Provider Service Specialist

4 weeks ago


Houston, United States Hirewell Full time

Our client is a legal access employee benefits company that makes the needs of members a priority and strives to offer them the best product and service in a personal, but professional, manner.


Join the Team:


This is a customer focused work environment; providing service, respect, and dignity to our members and team. The deeply instilled culture is personified by Team Members who ensure that they have helped each and every member to the best of their abilities, and to become a company that is easy to work with. If you want to be a part of this cohesive team with opportunities to build a successful career, this is the right place for you


Job Purpose:


We are looking for a detail oriented, efficient individual who can derive a sense of pride and fulfilment in work well done. This role will require the skilled mastery of warm calling with the ability to build genuine relationships and yield great matching results. Responsible for performing a wide range of administrative duties including referral processing by meaningfully matching members with appropriate legal representation. The Specialist works in a call center environment that requires verbal and written communication with referral sources and benefit information to providers and other tasks assigned. The Specialist works in a team environment and is expected to consistently maintain established department quotas as defined by management.


ESSENTIAL DUTIES:

  • Analyze Case Profile
  • Warm calling providers when appropriate provider options are limited or do not exist. Negotiating network discounts.
  • Managing Accountability sheet daily.
  • Communicate with Member Specialist or Manager for any additional information to ensure an appropriate referral.
  • Search for a Provider referral options using the provider database and established department resources/ proper procedures.
  • Confirm Provider is properly credentialed and approved.
  • Place phone calls to Providers for case matching; All actions and information concerning matching must be documented within the case.
  • A minimum of three (3) match attempts must be made daily per case.
  • Confirmation of all matching points must be satisfied: distance, timeliness of referral, benefits, costs, area of practice, and member preferences.
  • Send proper benefit confirmations and payment information (claim forms, payment instructions) to Provider referral option.
  • Send all proper documents to Provider (i.e. Questionnaire and Contract)
  • Properly update the Attorney Database.
  • Communicate effectively and in a timely fashion with members, providers, teammates, and management.
  • Complete a Daily Status Updates when referrals are not ready the same day or the next day, so that the information can be communicated to the member.
  • Respond to all phone messages and emails within one (1) business day.
  • Report daily activity, using the standard (EOD) End of Day Report format.
  • Assist with status updates, providing referrals, and making follow up calls as needed when call volume or staffing issues require assistance.

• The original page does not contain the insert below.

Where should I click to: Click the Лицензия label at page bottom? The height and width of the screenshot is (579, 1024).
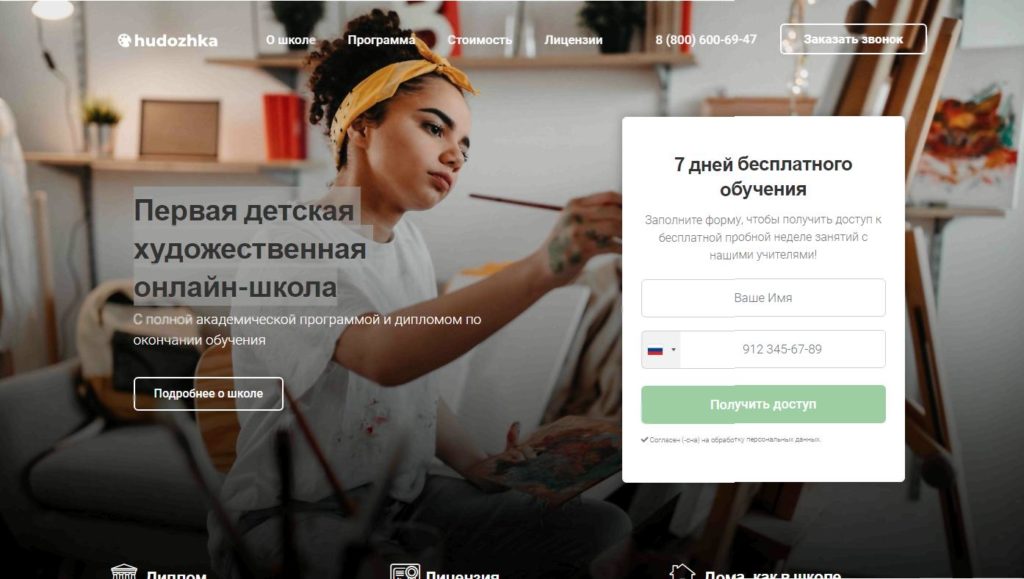tap(462, 574)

You will do it using your:

  • Excellent verbal and written communication skills.
  • Ability to take ownership of project.
  • Ability to meet aggressive deadlines while maintaining a positive attitude.
  • Must be confident calling attorneys for negotiating service sales or recruitment background preferred
  • Ability to work under pressure and follow through on tasks.
  • Strong organizational skills, Ardent, with an applicable sense of urgency.
  • High attention to detail and proven ability to manage multiple, competing priorities simultaneously with minimum supervision.
  • Ability to build relationships with leadership team/department heads
  • Ability to maintain in-depth working knowledge of internal systems and processes.

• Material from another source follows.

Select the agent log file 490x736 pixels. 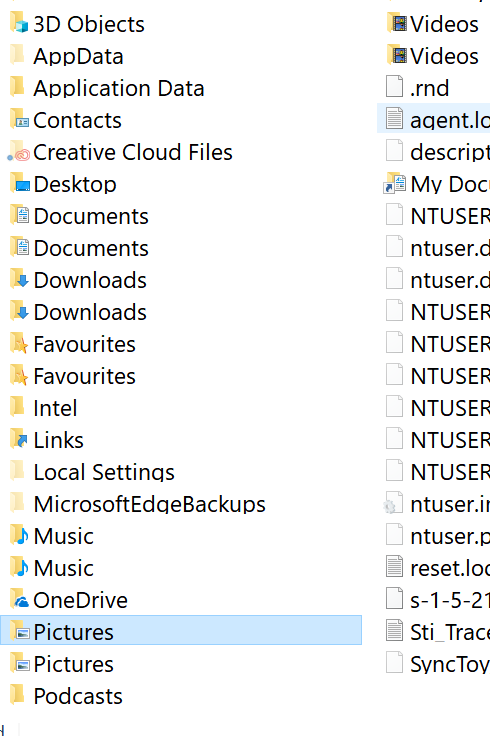(434, 118)
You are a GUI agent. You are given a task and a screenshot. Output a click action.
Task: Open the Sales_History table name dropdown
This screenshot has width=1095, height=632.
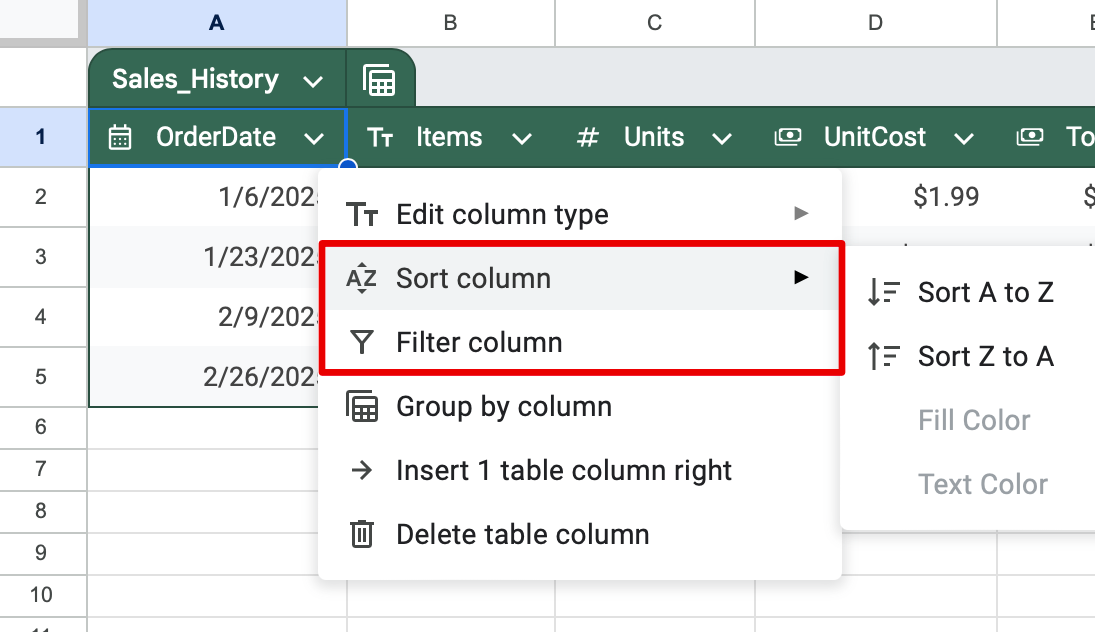(x=314, y=78)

QUALIFICATION & POSITION REQUIREMENTS:

  • High School Diploma, College Degree preferred.
  • Minimum three (3) years customer service, insurance, or account management experience
  • Must demonstrate strong customer service skills, displaying sound judgement and decision-making
  • Must manage customer expectations by resolving issues in a timely manner.
  • Must plan work appropriately and balance multiple priorities.
  • Excellent communication skills, both written and verbal.
  • Must maintain the highest level of professionalism.
  • Microsoft Office proficiency.
  • Must have reliable transportation


Our Offering:

  • Culture built on Trust, Respect, and Integrity
  • Environment that supports the personal drive for excellence
  • Access to robust health insurance and legal benefit plans
  • Training and Development opportunities
  • Paid vacation
  • Free Fitness Center on property
  • 401 (k) Retirement plan


The Provider Service Department's operating hours are 7:00 am 7:30 pm Central Time.